When you reach the line containing "February 2021 (295, 841)" in the records below, start copying exactly, and stop once you have copied the line containing "Nordel Real Estate (304, 1594)".

→ **Records provided**
%%

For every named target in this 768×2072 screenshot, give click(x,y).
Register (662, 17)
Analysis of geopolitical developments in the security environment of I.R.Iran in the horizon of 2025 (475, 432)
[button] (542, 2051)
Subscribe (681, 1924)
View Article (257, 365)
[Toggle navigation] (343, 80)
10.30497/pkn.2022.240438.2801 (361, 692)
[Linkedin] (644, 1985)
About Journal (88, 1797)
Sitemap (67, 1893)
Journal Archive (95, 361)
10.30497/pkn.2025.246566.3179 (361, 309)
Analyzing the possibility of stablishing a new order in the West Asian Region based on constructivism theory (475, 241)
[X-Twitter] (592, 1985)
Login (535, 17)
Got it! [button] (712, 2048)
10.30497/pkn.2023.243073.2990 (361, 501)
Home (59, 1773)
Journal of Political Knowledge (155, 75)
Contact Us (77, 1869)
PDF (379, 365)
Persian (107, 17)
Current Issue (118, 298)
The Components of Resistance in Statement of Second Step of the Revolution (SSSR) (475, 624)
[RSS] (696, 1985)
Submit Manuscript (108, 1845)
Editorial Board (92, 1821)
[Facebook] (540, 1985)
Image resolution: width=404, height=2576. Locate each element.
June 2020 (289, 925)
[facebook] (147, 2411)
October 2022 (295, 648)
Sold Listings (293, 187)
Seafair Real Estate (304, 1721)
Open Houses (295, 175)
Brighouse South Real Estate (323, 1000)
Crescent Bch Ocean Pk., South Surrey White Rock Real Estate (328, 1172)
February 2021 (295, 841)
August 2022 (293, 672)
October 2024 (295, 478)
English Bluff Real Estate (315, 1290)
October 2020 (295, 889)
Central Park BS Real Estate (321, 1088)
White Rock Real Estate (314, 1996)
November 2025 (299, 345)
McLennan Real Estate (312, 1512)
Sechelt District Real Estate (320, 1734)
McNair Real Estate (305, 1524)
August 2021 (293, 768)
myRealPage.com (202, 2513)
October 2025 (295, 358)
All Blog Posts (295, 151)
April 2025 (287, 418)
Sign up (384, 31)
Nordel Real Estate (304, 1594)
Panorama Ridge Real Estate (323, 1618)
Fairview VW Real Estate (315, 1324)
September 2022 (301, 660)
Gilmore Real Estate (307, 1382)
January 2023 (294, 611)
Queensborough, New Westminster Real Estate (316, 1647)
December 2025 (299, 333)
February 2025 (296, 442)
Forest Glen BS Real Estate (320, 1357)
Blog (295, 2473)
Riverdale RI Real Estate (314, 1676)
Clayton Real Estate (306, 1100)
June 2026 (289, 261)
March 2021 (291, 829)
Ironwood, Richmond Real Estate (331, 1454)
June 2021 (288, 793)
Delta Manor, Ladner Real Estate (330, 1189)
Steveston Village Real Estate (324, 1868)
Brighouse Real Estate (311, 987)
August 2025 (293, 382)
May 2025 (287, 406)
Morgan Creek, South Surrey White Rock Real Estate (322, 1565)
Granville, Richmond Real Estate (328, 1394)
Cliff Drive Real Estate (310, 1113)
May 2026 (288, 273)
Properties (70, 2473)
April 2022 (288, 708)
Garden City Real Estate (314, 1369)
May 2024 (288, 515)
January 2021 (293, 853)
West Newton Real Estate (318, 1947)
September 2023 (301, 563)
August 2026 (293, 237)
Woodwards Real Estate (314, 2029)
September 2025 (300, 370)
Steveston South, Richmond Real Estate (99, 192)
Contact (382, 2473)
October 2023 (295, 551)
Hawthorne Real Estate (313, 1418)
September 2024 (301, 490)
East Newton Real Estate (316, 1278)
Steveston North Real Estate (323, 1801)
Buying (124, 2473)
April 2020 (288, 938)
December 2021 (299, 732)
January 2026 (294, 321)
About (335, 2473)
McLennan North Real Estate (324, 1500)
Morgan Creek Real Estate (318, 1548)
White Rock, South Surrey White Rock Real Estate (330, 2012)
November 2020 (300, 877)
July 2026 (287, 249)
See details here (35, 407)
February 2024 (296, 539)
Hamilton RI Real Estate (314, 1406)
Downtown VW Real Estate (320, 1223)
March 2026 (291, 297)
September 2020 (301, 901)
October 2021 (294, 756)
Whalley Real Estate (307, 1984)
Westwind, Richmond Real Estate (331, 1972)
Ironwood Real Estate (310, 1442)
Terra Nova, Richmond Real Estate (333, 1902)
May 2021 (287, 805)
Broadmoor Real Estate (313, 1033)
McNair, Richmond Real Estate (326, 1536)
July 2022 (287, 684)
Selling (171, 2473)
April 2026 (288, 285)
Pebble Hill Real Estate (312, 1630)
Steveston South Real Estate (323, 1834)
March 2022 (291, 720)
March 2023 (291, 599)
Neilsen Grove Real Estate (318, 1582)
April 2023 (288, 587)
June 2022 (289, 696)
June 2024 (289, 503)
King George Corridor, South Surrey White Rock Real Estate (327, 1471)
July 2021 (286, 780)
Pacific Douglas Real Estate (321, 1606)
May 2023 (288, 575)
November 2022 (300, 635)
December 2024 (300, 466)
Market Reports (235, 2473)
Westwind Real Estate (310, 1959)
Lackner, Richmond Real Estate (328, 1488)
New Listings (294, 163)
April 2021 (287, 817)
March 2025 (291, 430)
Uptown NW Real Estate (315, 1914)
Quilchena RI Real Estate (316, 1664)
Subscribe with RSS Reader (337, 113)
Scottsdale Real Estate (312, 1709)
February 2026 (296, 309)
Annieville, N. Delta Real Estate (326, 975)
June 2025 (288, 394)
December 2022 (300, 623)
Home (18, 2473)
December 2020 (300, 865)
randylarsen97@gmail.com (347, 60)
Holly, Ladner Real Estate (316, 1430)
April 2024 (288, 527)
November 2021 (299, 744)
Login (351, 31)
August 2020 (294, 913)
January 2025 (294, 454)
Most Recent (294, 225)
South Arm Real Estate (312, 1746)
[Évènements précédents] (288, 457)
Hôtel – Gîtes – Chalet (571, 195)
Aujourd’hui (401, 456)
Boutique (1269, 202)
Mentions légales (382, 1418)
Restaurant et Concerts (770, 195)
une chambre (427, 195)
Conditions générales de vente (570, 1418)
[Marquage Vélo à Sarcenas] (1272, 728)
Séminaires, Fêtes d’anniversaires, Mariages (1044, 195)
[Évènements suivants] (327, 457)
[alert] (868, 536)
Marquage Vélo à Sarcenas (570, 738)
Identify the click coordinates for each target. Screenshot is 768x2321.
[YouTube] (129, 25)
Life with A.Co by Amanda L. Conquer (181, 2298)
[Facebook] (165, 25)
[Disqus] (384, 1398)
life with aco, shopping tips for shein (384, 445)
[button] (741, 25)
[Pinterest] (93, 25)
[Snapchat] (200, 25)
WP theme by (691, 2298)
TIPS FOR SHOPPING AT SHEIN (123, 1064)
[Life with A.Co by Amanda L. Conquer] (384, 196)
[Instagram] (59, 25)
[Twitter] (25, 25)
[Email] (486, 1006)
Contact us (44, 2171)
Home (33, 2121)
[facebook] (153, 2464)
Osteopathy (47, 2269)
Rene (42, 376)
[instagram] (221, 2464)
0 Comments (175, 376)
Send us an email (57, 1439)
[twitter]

%%

→ **Result of this exercise**
February 2021 (295, 841)
August 2022 (293, 672)
October 2024 (295, 478)
English Bluff Real Estate (315, 1290)
October 2020 (295, 889)
Central Park BS Real Estate (321, 1088)
White Rock Real Estate (314, 1996)
November 2025 (299, 345)
McLennan Real Estate (312, 1512)
Sechelt District Real Estate (320, 1734)
McNair Real Estate (305, 1524)
August 2021 (293, 768)
myRealPage.com (202, 2513)
October 2025 (295, 358)
All Blog Posts (295, 151)
April 2025 (287, 418)
Sign up (384, 31)
Nordel Real Estate (304, 1594)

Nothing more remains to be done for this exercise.